Re: PEBS level 2/3 breaks dwarf unwinding! [WAS: Re: Broken dwarf unwinding - wrong stack pointer register value?]

From: Travis Downs
Date: Wed Nov 14 2018 - 21:16:27 EST


On Sun, Nov 11, 2018 at 10:26 PM Andi Kleen <ak@xxxxxxxxxxxxxxx> wrote:
> On Sat, Nov 10, 2018 at 09:50:05PM -0500, Travis Downs wrote:

> LBR is not part of PEBS, but is collected separately in the PMI handler.

Thanks for clearing this up - so you can ignore any earlier
suggestions on my part of trying to use LBR to fix the unwinding
inconsistency.

> > In the case that PEBS events are used, the IP will differ essentially 100%
> > of the time, right? That is, there will always be *some* skid.
>
> I wouldn't say that. It depends on what the CPU is doing and the IPC
> of the code.

Well other than say a long-latency cache miss, it is my experience
that the skid is generally never zero. That is, the PEBS and ireg IP
will usually differ. This is mostly moot though: what is important is
how often the ireg skip results in a different call chain (i.e., a
return occurred between the PEBS point and the interrupt), as you have
pointed out.

>
> Also the backtrace inconsistency can only happen if the sample races with
> function return. If you don't then the backtrace will point
> to the correct function, even though the unwind IP is different.
>
> For example in the common case where you profile a long loop it
> is unlikely to happen.

Agreed.


> Could collect numbers how often it happens, but it would surprise
> me if anything complicated is worth it. I would just do the minimum fixes
> to address the unwinder errors, and perhaps add the "unwind ip differs"
> indication.

As above, I think the most important UX problem is not when the IP
differs, but when the top frame of the IP unwind is different than the
function in which the PEBS sample occurred. I think the case where the
skid ends up with both in the same function doesn't pose any
presentation difficulties [1]. When they are different though, it
seems tough to present a consistent picture.

[1] Strictly speaking, this the "IPs are in the same function" is not
sufficient.

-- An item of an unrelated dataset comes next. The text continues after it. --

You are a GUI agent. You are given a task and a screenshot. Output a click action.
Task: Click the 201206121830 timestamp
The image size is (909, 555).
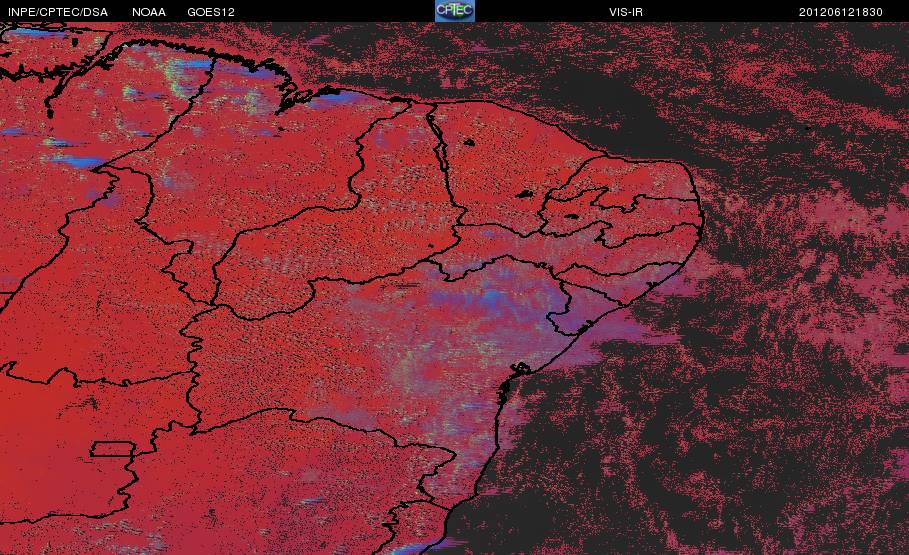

Imagine a scenario where you have T->B->A (T calls B calls
A) and the PEBS sample happens in A, and then A and B return, and now
C then A are called (T->C->A) and the PMI happens. Now the PEBS IP and
the ireg IP are in the same function, but the stacks are still
inconsistent. It is probably fine to paper this over and show the user
the T->C->A stack, as this stack is somehow accurate (it really
happened), but the user might be confused when he looks at the
annotation for A, and sees code being executed (having PEBS samples)
that he knows can never execute when C calls A (for example) since the
annotations are based on the hidden T->B->A execution...

Bleh.